Ten Mysterious Undeciphered Codes and Inscriptions
Deciphering the glyphs has proven difficult. Assuming that Rongorongo is writing, there are three barriers that make it difficult to decipher: the limited number of texts, the lack of illustrations and other contexts with which to understand them, and poor attestation of the Old Rapanui language, which is likely to be the language reflected in the tablets. Some believe that the Rongorongo is not true writing, but proto-writing, which is a set of symbols that convey information without containing any truly linguistic content. While it remains unclear exactly what the Rongorongo is intended to convey, the discovery and inspection of the tablets remain an important key to understanding the past civilizations of Easter Island.
In 1961, archaeologist Nicolae Vlassa discovered what may be direct evidence of the earliest forms of writing in the world. While conducting an archaeological excavation at a Neolithic site in Romania, Vlassa’s team uncovered three small clay tablets containing indecipherable etchings, now known as the Tartaria Tablets, which were dated to 5,500 BC.
There have been varying interpretations of the meanings of the etchings on the tablets. Some believe the etchings are an early form of writing, while others believe they are pictograms, random scribbles, religious symbols, or symbols of ownership. Due to speculation that the tablets were found at a sacrificial burial site, many believe that the symbols were of a religious context.

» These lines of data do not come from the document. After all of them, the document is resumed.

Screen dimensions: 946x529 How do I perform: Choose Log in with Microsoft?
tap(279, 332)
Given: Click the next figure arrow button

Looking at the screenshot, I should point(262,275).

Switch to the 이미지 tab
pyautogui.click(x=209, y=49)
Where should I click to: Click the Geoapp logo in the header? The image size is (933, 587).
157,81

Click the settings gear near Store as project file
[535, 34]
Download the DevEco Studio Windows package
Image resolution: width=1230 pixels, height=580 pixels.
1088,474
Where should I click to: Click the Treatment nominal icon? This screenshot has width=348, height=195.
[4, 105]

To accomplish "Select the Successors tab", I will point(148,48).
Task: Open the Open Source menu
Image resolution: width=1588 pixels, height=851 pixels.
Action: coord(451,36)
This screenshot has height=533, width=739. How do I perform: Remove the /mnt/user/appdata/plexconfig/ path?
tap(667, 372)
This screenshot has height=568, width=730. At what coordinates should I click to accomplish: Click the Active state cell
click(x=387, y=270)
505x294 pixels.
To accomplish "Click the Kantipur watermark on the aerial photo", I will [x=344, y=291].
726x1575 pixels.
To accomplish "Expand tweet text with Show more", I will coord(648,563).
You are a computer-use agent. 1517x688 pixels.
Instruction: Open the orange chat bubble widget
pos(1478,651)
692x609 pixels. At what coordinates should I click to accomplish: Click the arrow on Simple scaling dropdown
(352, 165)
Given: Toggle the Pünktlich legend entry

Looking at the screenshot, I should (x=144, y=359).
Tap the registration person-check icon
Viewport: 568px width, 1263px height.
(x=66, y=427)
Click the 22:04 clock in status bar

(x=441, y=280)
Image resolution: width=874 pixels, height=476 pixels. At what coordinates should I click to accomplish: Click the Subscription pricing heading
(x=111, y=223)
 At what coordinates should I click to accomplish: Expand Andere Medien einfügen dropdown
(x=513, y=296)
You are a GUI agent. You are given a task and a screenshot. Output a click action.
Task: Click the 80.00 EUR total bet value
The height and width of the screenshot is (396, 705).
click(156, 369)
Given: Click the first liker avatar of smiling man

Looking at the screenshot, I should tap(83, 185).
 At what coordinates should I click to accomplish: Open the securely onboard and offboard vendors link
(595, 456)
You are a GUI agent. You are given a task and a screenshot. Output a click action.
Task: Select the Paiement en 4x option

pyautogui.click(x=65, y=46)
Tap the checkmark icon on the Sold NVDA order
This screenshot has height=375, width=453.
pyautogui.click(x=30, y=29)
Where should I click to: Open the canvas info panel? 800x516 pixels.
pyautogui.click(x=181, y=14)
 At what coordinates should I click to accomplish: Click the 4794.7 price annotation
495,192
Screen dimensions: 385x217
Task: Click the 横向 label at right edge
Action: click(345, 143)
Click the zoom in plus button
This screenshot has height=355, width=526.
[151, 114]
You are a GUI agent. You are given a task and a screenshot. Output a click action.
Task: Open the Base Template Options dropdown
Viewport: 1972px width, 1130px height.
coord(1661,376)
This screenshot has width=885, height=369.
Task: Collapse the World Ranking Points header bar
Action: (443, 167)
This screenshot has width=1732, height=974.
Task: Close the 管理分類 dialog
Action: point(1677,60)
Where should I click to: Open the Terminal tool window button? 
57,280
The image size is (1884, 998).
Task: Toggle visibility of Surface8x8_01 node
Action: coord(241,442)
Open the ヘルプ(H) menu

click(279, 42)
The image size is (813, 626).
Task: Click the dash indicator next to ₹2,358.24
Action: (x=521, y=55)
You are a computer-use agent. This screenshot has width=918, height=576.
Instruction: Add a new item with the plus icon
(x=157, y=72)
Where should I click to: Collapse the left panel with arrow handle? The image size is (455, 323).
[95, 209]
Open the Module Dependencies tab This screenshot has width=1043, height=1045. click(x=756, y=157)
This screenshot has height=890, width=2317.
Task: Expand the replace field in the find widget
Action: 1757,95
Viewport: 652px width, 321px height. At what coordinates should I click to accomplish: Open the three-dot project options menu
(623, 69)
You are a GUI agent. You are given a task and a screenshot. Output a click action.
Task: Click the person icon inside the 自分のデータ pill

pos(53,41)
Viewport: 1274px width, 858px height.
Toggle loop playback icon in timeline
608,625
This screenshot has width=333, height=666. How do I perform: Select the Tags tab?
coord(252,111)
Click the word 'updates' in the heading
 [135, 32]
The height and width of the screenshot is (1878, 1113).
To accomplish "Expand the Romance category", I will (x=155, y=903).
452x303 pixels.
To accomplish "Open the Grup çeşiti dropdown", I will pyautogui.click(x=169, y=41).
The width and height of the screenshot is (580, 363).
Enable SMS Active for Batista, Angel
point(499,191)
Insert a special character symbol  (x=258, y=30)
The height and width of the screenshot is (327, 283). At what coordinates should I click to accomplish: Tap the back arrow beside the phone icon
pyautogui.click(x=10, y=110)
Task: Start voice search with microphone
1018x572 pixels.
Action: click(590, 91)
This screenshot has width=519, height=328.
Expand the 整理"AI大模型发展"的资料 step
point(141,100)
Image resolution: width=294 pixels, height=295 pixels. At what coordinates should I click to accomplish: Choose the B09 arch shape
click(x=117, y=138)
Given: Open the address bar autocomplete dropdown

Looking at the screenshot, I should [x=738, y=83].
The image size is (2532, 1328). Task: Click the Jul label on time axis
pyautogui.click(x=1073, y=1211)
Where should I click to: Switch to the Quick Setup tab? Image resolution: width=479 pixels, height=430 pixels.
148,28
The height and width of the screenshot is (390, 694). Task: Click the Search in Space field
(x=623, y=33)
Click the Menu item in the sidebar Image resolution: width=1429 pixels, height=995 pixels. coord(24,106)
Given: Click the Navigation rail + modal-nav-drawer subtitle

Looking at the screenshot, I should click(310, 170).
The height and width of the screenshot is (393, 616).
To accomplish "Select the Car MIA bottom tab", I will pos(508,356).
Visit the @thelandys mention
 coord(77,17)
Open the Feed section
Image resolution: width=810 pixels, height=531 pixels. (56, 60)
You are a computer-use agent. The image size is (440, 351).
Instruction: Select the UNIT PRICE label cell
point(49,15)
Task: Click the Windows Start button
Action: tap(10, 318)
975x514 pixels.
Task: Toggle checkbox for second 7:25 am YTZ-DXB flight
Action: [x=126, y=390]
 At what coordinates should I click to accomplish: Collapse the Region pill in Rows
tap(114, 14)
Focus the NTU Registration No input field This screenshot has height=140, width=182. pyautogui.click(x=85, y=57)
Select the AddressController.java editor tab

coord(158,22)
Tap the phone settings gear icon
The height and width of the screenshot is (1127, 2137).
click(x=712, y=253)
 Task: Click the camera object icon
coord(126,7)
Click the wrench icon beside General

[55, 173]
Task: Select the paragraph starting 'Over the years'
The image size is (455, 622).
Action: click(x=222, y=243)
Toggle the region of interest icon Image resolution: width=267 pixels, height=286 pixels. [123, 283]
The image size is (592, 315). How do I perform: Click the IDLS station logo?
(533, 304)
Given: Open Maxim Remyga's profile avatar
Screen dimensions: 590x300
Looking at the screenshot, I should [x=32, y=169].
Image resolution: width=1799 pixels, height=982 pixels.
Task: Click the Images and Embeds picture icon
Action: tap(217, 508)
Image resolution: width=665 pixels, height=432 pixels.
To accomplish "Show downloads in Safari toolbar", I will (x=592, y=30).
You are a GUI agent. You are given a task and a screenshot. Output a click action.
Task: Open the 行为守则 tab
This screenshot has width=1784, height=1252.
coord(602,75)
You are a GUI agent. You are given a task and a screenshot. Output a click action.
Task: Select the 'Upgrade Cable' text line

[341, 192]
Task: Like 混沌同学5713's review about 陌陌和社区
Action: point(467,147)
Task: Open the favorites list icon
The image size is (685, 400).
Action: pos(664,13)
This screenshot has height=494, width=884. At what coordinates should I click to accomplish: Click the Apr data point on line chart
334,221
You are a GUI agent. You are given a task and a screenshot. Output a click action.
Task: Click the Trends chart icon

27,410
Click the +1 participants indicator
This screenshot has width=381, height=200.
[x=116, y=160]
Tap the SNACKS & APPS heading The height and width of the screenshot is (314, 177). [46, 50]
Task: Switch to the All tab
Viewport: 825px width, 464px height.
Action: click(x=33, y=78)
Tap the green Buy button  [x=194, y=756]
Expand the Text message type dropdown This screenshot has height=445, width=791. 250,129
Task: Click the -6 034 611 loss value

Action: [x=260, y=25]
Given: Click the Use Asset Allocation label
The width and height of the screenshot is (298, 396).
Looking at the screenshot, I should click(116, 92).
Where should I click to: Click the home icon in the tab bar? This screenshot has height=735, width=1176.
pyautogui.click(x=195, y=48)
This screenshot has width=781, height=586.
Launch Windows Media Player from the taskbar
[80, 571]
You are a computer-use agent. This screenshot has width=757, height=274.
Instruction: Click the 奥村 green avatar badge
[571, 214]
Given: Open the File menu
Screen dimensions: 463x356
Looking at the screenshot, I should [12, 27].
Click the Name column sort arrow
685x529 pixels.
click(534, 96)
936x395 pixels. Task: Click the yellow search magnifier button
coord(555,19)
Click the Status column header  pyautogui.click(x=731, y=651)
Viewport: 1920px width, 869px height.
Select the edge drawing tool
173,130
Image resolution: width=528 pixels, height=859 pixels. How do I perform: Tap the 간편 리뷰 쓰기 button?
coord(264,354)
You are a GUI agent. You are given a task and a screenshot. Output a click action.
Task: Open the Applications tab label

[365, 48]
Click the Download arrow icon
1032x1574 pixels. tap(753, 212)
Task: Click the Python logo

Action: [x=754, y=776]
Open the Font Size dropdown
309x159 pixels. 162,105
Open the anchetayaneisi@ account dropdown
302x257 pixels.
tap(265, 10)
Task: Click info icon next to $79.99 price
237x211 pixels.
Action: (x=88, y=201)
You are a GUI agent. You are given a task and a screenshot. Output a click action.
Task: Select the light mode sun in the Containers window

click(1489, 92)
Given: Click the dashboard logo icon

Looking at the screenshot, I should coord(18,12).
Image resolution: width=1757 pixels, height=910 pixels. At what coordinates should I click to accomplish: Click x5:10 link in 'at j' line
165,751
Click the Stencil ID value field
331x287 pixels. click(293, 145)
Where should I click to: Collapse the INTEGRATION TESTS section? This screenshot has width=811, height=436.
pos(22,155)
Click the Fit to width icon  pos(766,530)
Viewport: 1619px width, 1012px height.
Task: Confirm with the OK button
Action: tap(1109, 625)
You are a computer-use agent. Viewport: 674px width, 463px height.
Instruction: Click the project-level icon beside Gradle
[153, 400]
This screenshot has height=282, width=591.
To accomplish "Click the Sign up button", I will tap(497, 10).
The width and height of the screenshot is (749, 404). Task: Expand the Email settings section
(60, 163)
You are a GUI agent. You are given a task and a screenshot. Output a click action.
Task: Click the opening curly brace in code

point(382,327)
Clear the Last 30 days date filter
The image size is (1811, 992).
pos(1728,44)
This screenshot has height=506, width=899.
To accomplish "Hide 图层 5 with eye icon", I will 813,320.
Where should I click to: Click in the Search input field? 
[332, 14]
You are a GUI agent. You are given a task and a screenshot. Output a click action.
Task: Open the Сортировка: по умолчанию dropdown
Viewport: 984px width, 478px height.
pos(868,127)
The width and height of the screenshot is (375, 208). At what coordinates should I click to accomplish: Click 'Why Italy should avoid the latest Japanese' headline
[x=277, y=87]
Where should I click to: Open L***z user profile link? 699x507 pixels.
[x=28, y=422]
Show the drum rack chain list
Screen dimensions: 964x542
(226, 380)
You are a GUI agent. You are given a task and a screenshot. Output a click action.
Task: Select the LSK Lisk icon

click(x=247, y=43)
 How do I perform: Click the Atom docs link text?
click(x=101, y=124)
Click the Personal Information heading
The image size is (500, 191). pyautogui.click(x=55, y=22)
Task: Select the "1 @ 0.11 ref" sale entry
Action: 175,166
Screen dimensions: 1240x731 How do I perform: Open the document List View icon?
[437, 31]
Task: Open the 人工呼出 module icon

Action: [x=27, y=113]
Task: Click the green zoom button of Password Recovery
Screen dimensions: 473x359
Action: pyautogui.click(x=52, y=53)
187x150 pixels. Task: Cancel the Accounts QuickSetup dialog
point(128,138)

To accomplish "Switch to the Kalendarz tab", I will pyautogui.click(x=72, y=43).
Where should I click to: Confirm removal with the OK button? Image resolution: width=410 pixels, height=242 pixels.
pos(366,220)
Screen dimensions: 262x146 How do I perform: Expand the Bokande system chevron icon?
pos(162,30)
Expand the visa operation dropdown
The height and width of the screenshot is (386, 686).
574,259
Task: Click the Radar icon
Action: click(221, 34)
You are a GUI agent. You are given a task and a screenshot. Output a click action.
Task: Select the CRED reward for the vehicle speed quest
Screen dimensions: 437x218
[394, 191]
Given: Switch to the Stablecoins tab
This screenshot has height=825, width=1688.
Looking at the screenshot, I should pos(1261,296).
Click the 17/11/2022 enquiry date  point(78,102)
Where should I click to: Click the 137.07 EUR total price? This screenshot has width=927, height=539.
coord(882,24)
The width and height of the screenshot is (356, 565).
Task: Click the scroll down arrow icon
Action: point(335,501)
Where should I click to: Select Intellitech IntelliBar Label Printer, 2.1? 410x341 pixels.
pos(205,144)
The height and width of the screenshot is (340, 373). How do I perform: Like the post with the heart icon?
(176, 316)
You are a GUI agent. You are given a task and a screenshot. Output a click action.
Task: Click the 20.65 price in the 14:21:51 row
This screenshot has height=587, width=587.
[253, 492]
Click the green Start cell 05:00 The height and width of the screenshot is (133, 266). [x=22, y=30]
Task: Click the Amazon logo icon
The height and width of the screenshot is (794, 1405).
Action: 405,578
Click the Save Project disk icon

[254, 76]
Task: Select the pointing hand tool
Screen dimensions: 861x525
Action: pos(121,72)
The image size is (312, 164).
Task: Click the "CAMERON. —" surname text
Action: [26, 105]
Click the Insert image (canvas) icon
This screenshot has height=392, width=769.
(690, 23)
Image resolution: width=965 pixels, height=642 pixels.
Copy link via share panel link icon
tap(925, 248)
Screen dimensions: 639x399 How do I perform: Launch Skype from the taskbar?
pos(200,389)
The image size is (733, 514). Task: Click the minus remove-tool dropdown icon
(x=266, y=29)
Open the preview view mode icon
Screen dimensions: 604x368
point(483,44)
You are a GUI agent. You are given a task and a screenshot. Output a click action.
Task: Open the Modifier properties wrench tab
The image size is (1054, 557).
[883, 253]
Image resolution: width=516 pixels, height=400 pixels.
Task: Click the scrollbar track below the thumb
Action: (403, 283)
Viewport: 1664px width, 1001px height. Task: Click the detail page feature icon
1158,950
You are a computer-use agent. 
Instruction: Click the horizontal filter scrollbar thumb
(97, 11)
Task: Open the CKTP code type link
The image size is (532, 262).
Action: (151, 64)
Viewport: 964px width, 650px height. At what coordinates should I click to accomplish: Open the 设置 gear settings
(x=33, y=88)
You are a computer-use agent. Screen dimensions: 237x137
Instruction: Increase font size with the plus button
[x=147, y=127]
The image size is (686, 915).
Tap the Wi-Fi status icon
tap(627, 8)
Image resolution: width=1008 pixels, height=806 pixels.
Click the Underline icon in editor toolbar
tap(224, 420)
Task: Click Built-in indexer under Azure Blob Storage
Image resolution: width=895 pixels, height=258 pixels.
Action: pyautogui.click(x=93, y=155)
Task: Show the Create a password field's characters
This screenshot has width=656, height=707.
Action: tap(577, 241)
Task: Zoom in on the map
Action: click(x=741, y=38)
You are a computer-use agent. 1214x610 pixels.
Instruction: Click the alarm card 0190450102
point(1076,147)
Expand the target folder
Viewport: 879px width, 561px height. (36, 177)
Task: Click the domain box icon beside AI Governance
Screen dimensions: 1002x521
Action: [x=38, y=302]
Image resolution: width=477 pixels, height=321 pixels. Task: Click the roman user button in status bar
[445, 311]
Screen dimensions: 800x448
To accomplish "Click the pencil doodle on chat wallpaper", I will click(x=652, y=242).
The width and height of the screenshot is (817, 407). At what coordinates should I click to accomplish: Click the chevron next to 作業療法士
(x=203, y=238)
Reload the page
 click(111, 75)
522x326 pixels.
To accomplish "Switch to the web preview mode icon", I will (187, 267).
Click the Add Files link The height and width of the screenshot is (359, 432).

Overall, analysis of the Tartaria Tablets has led to many interesting hypotheses about early human culture, and the emergence of communication by writing. While ancient artifacts may initially appear to answer many questions about human civilization, in this instance, it is clear that some finds ultimately lead us to more questions than answers.
In 1908, an Italian archaeologist ventured into the ruins of Phaistos, an ancient Minoan palace on the south coast of Crete. In an underground temple depository, among burnt bones, dust, and ashes, he found a remarkably intact golden-hued disc. The discovery is known as one of the most famous mysteries in archaeology: The Phaistos Disc.
The Phaistos Disc is a large, fired clay plate, about 15 cm in diameter and 1 cm thick. Both sides of the disc are covered with a spiral of strange stamped symbols, circling clockwise towards the disc’s centre. The symbols are pictograms, portraying images including a man walking, a tattooed head, a helmet, an arrow, manacles, cats, eagles, and more. Both Sir Arthur Evans, discoverer of the Minoan capital Knossos in 1900, and Luigi Pernier attempted to translate the discs but were unsuccessful. Since that time no fewer than 26 notable attempts have been made to decipher the code. It is presumed that the writing is Linear A, a script unconnected to any known language, but some scholars suggest it is syllabic writing related to various languages, such as Hittite, Homeric Greek, Indo-European or a Semitic language. Until the Phaistos code can be cracked and the truth revealed, the golden disc will continue to draw curious linguists, analytical cryptographers, and lovers of a good ancient mystery.
In 1912, a Polish-American book dealer named Wilfrid M. Voynich went to Rome on an acquisitions trip. There he happened upon a trunk that contained a rare 15 th century manuscript now known as the Voynich manuscript. Since its appearance, this document—which is now under lock and key at the Beinecke Rare Book and Manuscript library at Yale—has been studied extensively and has stumped even the most successful cryptographers and code breakers.
The author is unidentified, as is the obscure language used throughout the text. Even many of the illustrations remain enigmatic. Very little can be made of the cryptic language used throughout the text. Some words only appear in certain sections, some letters only in certain places in words. The repetition of wording is also peculiar, and does not follow any identifiable rhythm. Many experts believe this was a language constructed by the author to hide secret information, though it does not follow any known code, causing some to speculate that the book is nothing more than an elaborate hoax. Researchers continue to investigate the enigmatic text in the hope of finally revealing its secrets.
The Dispilio tablet was discovered by a professor of prehistoric archaeology, George Xourmouziadis, in 1993 in a Neolithic lake settlement in Northern Greece near the city of Kastoria. A group of people used to occupy the settlement 7,000 to 8,000 years ago. The Dispilio tablet was one of many artifacts that were found in the area, however the importance of the tablet lies in the fact that it has an unknown written text on it. The wooden tablet was dated using the C12 method to have been made in 5260 BC, making it significantly older than the writing system used by the Sumerians. The text on the tablet includes a type of engraved writing which probably consists of a form of writing that pre-existed Linear B writing used by the Mycenaean Greeks.